All the same, inarticulacy surely suggests a shortcoming of thought. This idea will sound odd to a generation praised for what they are trying to say rather than the thing said. Articulacy itself became an object of suspicion in the 1970s: the retreat from “form” favored uncritical approbation of mere “self-expression,” above all in the classroom. But it is one thing to encourage students to express their opinions freely and to take care not to crush these under the weight of prematurely imposed authority. It is quite another for teachers to retreat from formal criticism in the hope that the freedom thereby accorded will favor independent thought: “Don’t worry how you say it, it’s the ideas that count.”
[...]
When words lose their integrity so do the ideas they express. If we privilege personal expression over formal convention, then we are privatizing language no less than we have privatized so much else. “When I use a word,” Humpty Dumpty said, in rather a scornful tone, “it means just what I choose it to mean—neither more nor less.” “The question is,” said Alice, “whether you can make words mean so many different things.” Alice was right: the outcome is anarchy.
[...]
I am more conscious of these considerations now than at any time in the past. In the grip of a neurological disorder, I am fast losing control of words even as my relationship with the world has been reduced to them. They still form with impeccable discipline and unreduced range in the silence of my thoughts—the view from inside is as rich as ever—but I can no longer convey them with ease. Vowel sounds and sibilant consonants slide out of my mouth, shapeless and inchoate even to my close collaborator. The vocal muscle, for sixty years my reliable alter ego, is failing. Communication, performance, assertion: these are now my weakest assets. Translating being into thought, thought into words, and words into communication will soon be beyond me and I shall be confined to the rhetorical landscape of my interior reflections.

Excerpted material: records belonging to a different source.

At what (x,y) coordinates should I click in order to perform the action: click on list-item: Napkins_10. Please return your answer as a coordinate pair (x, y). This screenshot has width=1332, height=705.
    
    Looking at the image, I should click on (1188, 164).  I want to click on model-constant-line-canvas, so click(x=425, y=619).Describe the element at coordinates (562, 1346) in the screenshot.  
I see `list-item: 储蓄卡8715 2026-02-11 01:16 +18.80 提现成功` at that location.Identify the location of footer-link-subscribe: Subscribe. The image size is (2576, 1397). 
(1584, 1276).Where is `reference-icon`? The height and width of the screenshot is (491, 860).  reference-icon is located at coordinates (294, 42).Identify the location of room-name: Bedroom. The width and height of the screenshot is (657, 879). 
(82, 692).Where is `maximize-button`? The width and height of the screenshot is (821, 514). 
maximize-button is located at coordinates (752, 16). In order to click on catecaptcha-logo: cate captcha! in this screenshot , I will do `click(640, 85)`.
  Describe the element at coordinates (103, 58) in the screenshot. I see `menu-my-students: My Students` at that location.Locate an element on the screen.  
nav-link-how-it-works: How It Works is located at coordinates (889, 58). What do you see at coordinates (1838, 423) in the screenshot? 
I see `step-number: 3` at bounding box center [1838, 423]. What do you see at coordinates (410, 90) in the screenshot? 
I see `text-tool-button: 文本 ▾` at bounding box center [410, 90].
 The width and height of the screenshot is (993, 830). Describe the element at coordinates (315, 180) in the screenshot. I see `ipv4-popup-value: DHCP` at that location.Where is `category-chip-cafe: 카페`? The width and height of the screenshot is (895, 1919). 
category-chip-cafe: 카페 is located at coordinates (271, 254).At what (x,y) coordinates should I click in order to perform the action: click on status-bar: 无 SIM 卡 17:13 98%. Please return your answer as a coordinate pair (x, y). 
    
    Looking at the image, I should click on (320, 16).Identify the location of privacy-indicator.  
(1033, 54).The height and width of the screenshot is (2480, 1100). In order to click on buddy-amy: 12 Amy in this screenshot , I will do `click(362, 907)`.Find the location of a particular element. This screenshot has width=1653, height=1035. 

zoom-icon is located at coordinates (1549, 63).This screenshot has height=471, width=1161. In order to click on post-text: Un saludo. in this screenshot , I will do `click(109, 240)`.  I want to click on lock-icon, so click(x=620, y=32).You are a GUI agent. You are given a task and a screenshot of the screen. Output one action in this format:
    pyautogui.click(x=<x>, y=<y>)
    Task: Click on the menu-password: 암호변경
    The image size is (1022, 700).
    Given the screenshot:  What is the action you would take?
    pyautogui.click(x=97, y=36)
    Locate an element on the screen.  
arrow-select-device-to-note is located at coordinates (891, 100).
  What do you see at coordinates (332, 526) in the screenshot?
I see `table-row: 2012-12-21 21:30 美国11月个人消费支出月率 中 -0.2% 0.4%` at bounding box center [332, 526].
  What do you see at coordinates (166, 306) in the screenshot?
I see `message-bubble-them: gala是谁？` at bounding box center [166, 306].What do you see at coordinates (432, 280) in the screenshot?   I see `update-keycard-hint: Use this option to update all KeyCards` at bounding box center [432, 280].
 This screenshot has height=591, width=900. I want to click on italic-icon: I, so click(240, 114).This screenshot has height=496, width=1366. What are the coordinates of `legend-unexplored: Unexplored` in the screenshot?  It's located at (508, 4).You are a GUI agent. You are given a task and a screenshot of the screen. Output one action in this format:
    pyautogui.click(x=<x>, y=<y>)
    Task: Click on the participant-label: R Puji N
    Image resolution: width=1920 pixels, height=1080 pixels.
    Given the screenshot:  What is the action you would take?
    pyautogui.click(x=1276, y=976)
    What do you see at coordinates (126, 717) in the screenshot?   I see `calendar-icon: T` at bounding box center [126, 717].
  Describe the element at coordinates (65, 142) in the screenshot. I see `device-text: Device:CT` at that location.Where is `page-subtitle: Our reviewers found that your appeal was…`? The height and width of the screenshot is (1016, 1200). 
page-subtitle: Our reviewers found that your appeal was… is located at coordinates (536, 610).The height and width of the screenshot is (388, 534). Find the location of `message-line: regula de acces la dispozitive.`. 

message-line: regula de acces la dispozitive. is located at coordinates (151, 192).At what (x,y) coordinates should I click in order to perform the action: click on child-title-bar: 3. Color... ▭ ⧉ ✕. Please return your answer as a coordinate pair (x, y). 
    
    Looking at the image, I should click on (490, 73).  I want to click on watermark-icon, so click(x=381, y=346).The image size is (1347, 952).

Though I am now more sympathetic to those constrained to silence I remain contemptuous of garbled language. No longer free to exercise it myself, I appreciate more than ever how vital communication is to the republic: not just the means by which we live together but part of what living together means. The wealth of words in which I was raised were a public space in their own right—and properly preserved public spaces are what we so lack today. If words fall into disrepair, what will substitute? They are all we have.